CPU実験室

誰も見向きもしない古いCPUをいじって動かしてみようというプロジェクトです

82C55入力ピン

8255への出力ができたので同じように入力も確かめてみました。プログラムは以下のようにPAのみ入力に設定したあとPAの読み取りデータをPB,PCに出力するのみです。

f:id:O3I:20201124185826j:plain

I/Oへの出力(STORE)時のCNTLフィールドは0x41(AS=1.SB=0,OPT='001')でも0x51(AS=1.SB=1,OPT='001')でもどちらでも各レジスタへのアクセスはできました。

ところがI/Oからの入力(LOAD)時は何故か0x40(AS=1.SB=0,OPT='000')0x50(AS=1.SB=1,OPT='000')でないと読取れないのです。マニュアルから得た理解と違いアライメントがどうなっているかあとで調べなければなりませんが、とりあえずはI/Oの入出力ができたので一歩前進です。

 

ところでこの実験はテスト用治具のパラレルモニタ部分の機能を使っています。8bitパラレル×2系統、16bit分のレベルをモニタ出来るのですがうち左端4bit分にはトグルスイッチがついていてロジックレベルを強制的に注入することもできるようになっています。
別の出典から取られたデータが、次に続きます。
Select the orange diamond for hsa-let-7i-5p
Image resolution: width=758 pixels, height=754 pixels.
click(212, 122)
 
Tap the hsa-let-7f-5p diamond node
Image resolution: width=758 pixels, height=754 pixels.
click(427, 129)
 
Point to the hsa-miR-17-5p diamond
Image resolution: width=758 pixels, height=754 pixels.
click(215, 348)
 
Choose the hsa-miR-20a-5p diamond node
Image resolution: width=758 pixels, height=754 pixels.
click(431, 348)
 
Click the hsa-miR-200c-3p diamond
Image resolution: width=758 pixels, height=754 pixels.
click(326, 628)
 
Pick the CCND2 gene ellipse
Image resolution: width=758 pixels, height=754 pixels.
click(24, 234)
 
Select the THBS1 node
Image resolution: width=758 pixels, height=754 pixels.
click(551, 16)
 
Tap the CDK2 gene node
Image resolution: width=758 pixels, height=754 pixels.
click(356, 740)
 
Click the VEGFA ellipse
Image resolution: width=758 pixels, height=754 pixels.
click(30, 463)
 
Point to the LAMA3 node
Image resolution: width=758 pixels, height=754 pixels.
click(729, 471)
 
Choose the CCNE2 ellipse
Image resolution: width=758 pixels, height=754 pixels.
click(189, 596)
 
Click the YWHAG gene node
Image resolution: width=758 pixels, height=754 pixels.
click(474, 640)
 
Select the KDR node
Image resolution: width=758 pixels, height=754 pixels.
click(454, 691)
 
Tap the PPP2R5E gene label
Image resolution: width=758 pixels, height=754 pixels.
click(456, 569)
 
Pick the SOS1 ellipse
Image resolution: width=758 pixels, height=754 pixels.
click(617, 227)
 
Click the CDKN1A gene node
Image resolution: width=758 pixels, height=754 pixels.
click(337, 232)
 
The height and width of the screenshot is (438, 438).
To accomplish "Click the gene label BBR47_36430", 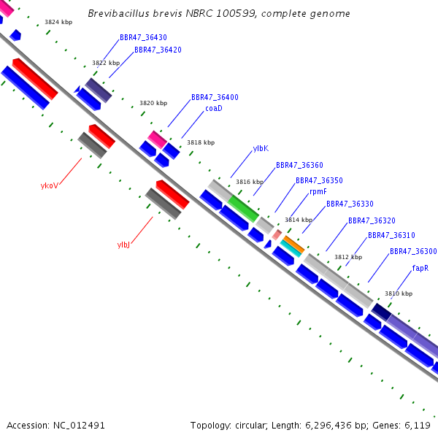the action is point(143,37).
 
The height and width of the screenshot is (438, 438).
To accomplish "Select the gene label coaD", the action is point(214,108).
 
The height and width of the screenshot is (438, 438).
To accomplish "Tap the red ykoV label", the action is point(50,185).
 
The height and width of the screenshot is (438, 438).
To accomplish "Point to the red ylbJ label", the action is point(123,245).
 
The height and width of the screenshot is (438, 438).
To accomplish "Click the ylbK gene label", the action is point(261,148).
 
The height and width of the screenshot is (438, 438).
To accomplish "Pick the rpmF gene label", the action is point(318,191).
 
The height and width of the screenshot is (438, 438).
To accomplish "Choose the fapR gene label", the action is point(420,268).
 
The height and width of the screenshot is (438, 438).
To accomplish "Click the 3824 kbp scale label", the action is point(58,22).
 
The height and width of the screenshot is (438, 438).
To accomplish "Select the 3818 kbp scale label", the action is point(201,142).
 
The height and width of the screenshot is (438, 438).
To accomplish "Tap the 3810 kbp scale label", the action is point(399,293).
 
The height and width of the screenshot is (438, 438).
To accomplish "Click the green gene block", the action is point(243,208).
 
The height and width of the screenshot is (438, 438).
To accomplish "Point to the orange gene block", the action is point(294,245).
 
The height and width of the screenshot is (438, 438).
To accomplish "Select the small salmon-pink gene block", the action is point(277,234).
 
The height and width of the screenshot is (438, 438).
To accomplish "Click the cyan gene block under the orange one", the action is point(291,248).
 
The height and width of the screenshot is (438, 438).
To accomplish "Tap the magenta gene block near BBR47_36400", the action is point(157,139).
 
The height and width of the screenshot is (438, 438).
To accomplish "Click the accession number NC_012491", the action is point(79,426).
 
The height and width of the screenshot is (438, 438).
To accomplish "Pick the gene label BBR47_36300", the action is point(413,251).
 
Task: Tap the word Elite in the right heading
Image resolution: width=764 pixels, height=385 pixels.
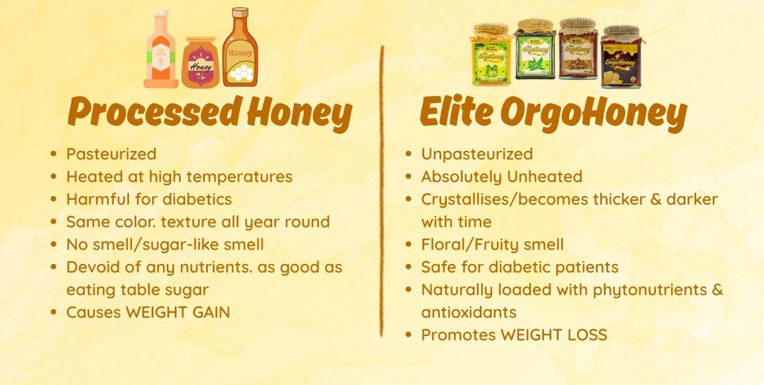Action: (457, 111)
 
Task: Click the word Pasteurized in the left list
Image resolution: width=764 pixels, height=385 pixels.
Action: (111, 154)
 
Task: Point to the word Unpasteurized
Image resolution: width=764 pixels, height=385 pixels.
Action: (477, 155)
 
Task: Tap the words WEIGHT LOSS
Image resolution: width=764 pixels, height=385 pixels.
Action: (554, 335)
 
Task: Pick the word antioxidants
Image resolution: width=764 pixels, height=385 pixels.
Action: (469, 312)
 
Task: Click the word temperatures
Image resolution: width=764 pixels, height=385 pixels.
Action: (239, 177)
f:id:O3I:20201124190132j:plain

 

以下は1チャンネル分の回路ですが左端の端子は双方向性で出力ポートテストをするときはバッファを通してLEDをドライブしH/Lをモニタ、入力ポートテストをするときはトグルスイッチを切替えると端子にH/Lレベルを印加することができます。スイッチの中点にある10kΩは端子を出力モニタとして使うときスイッチ状態の影響を受けないようにするものです。

 

f:id:O3I:20201124190150j:plain

 

ところがこの治具8255の入力ポートに接続したところ、スイッチの切替えでL→Hを注入すると8255で該当ビットのH状態を読取れましたが、今度はH→LにしようとしてもLにならないのです。テスト治具側もターゲット側もCMOS入力の高インピーダンスのはずで10k程度で十分H/Lのロジックは確定できると思ってました。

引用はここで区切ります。